- Directed by: Giorgio Ferroni
- Screenplay by: Remigio Del Grosso; Antonio Visone;
- Story by: Alberta Montanti
- Starring: Gordon Scott; Gabriella Pallotta; Massimo Serato; Gabriele Antonini;
- Cinematography: Augusto Tiezzi
- Edited by: Antonietta Zita
- Music by: Angelo Francesco Lavagnino
- Production companies: Dorica Film; Produzi Associati; Unicite; Les Films Jacques Lettienne;
- Release date: 25 June 1964;
- Running time: 90 minutes
- Countries: Italy; France;
- Language: Italian

= Hero of Rome =

Hero of Rome (Il Colosso di Roma) is a 1964 sword and sandal film set in Rome in 508 BC, and depicts the expulsion of the last kings of Rome and the legend of Gaius Mucius Scaevola.
==Plot==
The city-state of Rome has just expelled its Etruscan overlords and become a republic. The Etruscans declare war in an attempt to regain their territory. The warrior Scaevola is captured trying to assassinate king Porsenna, and threatened with torture unless he gives them strategic information. Scaevola instead thrusts his right hand into a brazier and lets it burn, demonstrating that he loves Rome too much to care about physical pain, and warns the king that many other Romans would do the same.

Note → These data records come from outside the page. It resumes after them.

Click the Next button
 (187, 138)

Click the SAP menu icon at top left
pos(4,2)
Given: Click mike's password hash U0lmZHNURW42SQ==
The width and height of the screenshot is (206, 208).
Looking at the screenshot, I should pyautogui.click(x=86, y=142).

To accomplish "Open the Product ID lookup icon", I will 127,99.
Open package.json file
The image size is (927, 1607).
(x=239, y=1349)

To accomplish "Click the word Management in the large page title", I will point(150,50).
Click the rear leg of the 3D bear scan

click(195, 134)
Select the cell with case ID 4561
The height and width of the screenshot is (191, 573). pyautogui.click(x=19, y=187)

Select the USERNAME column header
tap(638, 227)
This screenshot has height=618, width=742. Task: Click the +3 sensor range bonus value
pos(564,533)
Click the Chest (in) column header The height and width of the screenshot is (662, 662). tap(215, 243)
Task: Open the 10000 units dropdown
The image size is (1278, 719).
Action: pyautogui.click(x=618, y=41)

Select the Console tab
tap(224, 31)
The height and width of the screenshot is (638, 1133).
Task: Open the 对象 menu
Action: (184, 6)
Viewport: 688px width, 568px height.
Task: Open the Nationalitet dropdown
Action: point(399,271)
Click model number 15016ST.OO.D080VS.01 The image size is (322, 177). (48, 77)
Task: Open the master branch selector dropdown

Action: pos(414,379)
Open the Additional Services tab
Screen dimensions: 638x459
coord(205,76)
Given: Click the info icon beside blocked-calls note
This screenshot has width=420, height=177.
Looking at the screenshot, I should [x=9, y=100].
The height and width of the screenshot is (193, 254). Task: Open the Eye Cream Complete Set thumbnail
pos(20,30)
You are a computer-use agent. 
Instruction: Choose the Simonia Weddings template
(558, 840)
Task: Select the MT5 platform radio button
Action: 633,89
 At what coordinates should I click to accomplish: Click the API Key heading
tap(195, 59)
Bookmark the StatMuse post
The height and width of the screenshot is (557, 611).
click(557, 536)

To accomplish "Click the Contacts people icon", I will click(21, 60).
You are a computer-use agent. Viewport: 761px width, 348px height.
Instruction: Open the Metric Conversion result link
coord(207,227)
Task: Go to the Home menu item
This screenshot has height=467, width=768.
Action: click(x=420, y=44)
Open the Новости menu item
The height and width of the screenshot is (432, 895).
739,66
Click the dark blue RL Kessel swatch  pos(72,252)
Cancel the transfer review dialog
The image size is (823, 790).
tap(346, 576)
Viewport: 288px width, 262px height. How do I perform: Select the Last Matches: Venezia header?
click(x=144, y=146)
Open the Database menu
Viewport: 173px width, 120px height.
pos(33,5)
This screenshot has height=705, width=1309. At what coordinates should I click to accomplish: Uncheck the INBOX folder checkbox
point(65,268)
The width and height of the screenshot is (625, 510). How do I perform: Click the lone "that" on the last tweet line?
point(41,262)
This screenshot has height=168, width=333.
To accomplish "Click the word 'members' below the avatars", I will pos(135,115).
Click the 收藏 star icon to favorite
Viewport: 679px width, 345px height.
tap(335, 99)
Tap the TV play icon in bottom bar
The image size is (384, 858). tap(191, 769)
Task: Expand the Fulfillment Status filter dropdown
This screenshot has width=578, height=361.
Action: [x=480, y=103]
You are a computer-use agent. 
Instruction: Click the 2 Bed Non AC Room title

The awed Porsenna releases him and sues for peace after learning the truth about how the Romans banished their last king, Lucius Tarquinius Superbus. However, Tarquin still wants to continue the war to regain his throne, and orders his men to kill Mucius later. Surviving the ambush, Mucius returns to Rome to lead his countrymen, but the damage to his hand prevents him from wielding a sword in his right hand again.

The Roman Senate manages the war badly, and it becomes clear that only Scaevola can lead his countrymen to victory. He trains himself to fight with his left hand, and is soon able to return to battle and defeat the Etruscan kings.

==Cast==
- Gordon Scott as Gaius Mucius Scaevola
- Gabriella Pallotta as Cloelia
- Massimo Serato as Lucius Tarquinius Superbus
- Roldano Lupi as Porsenna
- Gabriele Antonini as Arunte
- Maria Pia Conte as Valeria
- Franco Fantasia as Claudio

==Release==
Hero of Rome was released in Italy with a 90-minute running time on June 25, 1964. Some of the early video prints confused the correct order of the reels.

==Reception==
A anonymous reviewer in the Monthly Film Bulletin reviewed a dubbed version titled Arm of Fire. The review declared that the films narrative was "unconvincing and improbable" and that the dialogue was hampered by English dialogue that was "on the level of the cartoon strip" while the "climactic spectacle is competently handled, but other ocular highlights are few."

==Bibliography==
- Hughes, Howard (2011). "Cinema Italiano - The Complete Guide From Classics To Cult"
- Kinnard, Roy (2017). "Italian Sword and Sandal Films, 1908-1990"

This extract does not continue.